Just to throw a little more on top of what jakob said, you still have:
- completely separate sites…
- … with completely separate config files…
- … running on completely separate databases…
- … sharing a single core code base.
So if you run ten sites, you have ten DBs, ten private
directories with ten different config files, ten image folders, ten sets of login credentials so you can administer each site from each of the ten admin-sides.
But, crucially, when it comes time to upgrade Textpattern, you only upgrade the core files in one place. Next time you log into each of the sites, the upgrade script runs and boom, you’re running the latest and greatest.
Some people take this to extremes and run parallel Textpattern installs.
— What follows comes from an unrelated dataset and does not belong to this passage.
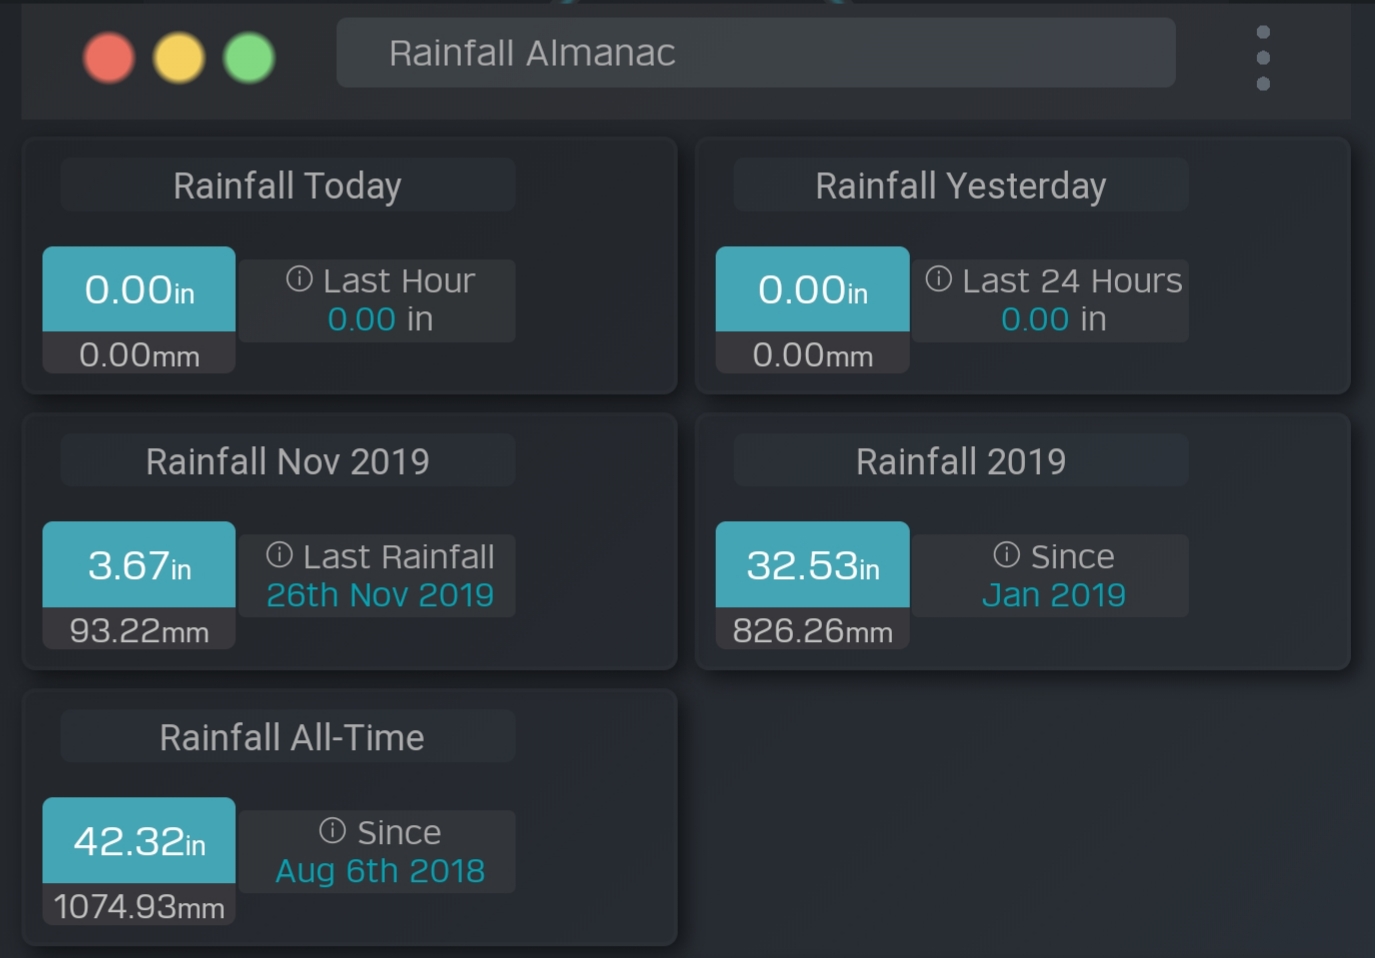Click the info icon beside Last 24 Hours
This screenshot has width=1375, height=958.
(x=938, y=279)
In other words:
- /textpattern-4.5.7/… core 4.5.7 files here
- /textpattern-4.6.2/… core 4.6.2 files here
- /textpattern-4.7.0-beta/… core 4.7.0-beta files here
- /textpattern-4.7.0/… core 4.7.0 files here
- /textpattern-dev/… bleeding edge files fetched from GitHub here
Then, in each site’s admin filesystem area is a single symlink that points to one of the installations above. Thus Site 1 might be pointing to 4.5.7 because that client is too tight to pay for an upgrade, or because it requires functionality provided by a plugin that doesn’t work in a later version of the product.
Site 2 might be pointing at the 4.6.2 installation. If you want to test if the site works on a later version:
- Clone that database and private filesystem to an empty Site 3.
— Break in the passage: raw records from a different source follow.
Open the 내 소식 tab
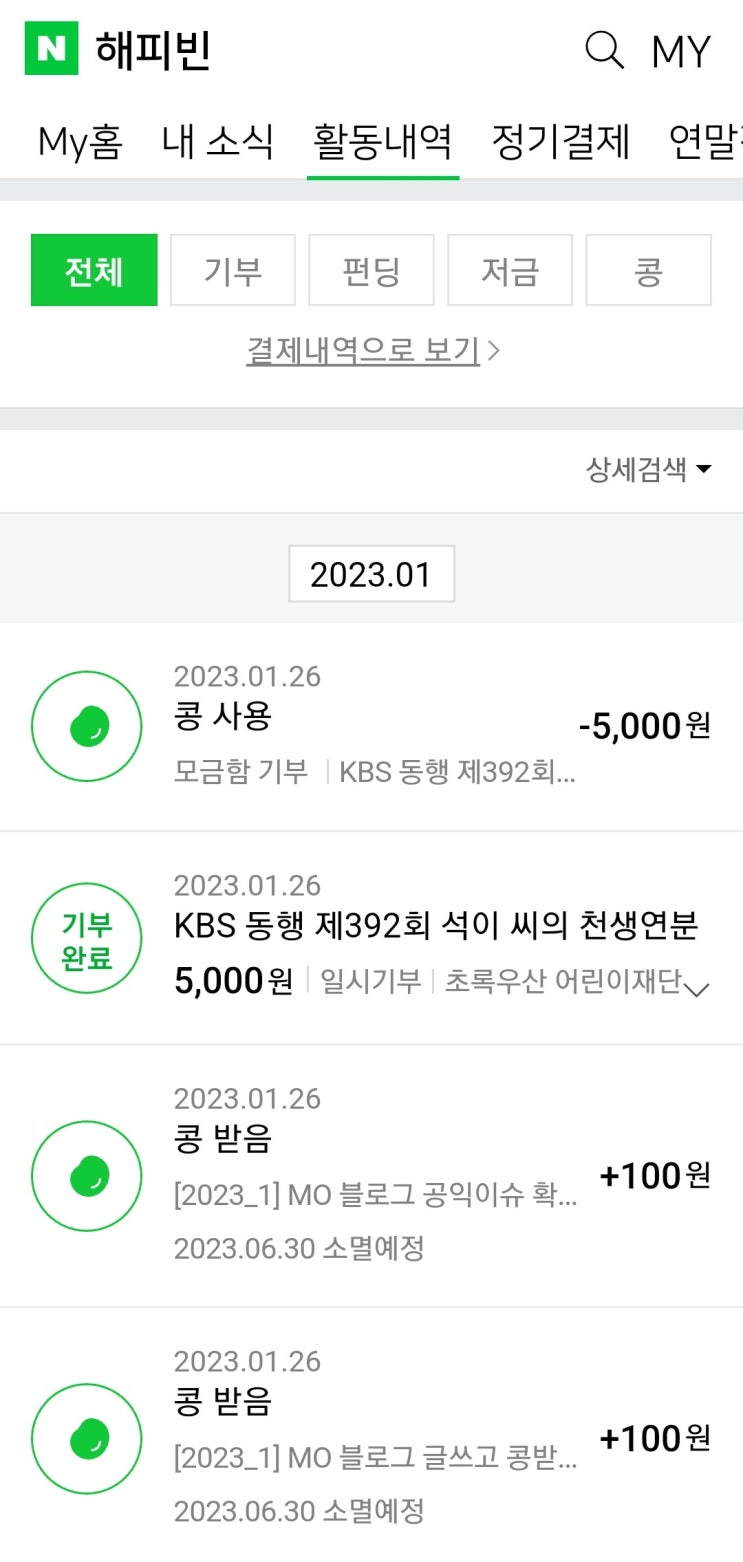 [x=217, y=143]
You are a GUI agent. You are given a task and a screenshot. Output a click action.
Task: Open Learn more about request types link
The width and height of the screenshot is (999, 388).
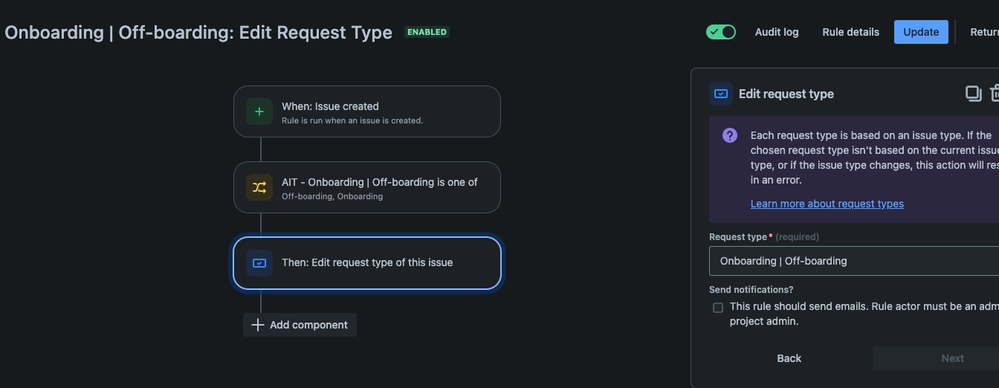(x=827, y=204)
- Change its symlink to point to the 4.7.0 install.
- Run some tests.
- Tweak some stuff and discover everything works great.
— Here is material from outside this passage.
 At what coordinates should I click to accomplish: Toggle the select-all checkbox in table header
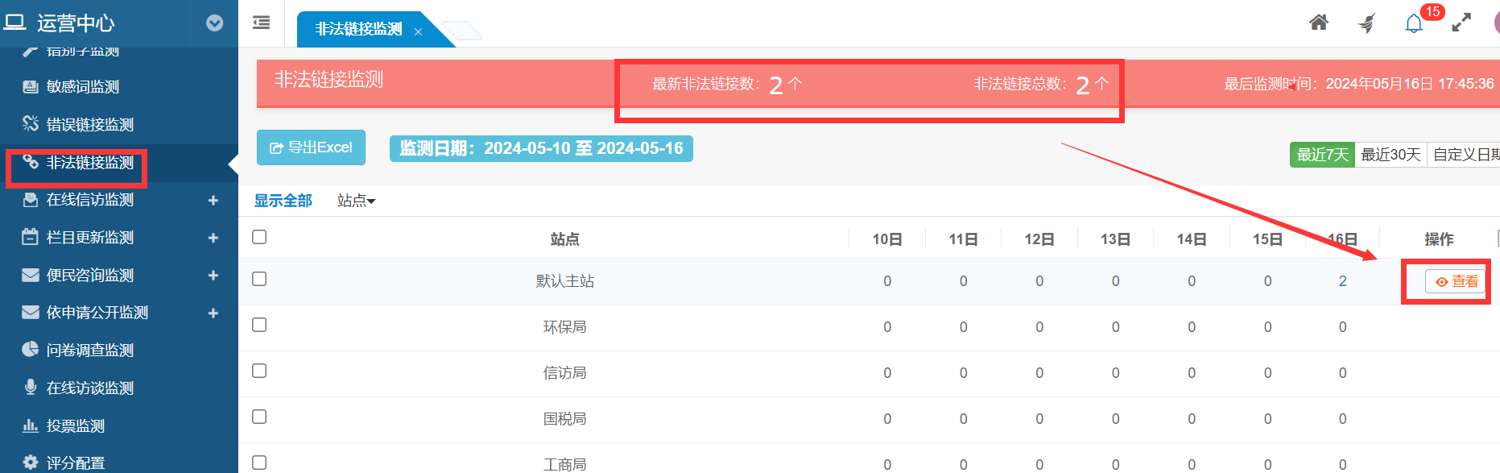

- When happy, either: a) Copy the DB back to Site 2 and alter the symlink to point to 4.7.0, or b) change the vhost of Site 3 so it assumes the identity of Site 2, and take the old Site 2 offline.
The point is, multi-site allows you to run one or more Textpattern base file sets and use the power of the filesystem to run your sites on N different versions of Txp, where N could be 1 or more. The version of Txp that each site uses is controlled from the config and, in some advanced cases like the one I just described, a symlink.
This makes it very fast to upgrade sites: when Client A pays the bills, you already have a 4.7.0 installation available that’s used for other clients. All you do is break the symlink to the old Txp install, make a new symlink that points Client A’s site at the latest install, and log into the admin side. They’re then at 4.7.0 without any additional FTP faff: you just do that file transfer bit once for each version of Txp that you want to support.
And the beauty is that if you’re a dab hand at shell scripting, this stuff’s all scriptable too.
You can get cleverer still and share template files, as jakob alludes, but that’ll really bake yer noodle!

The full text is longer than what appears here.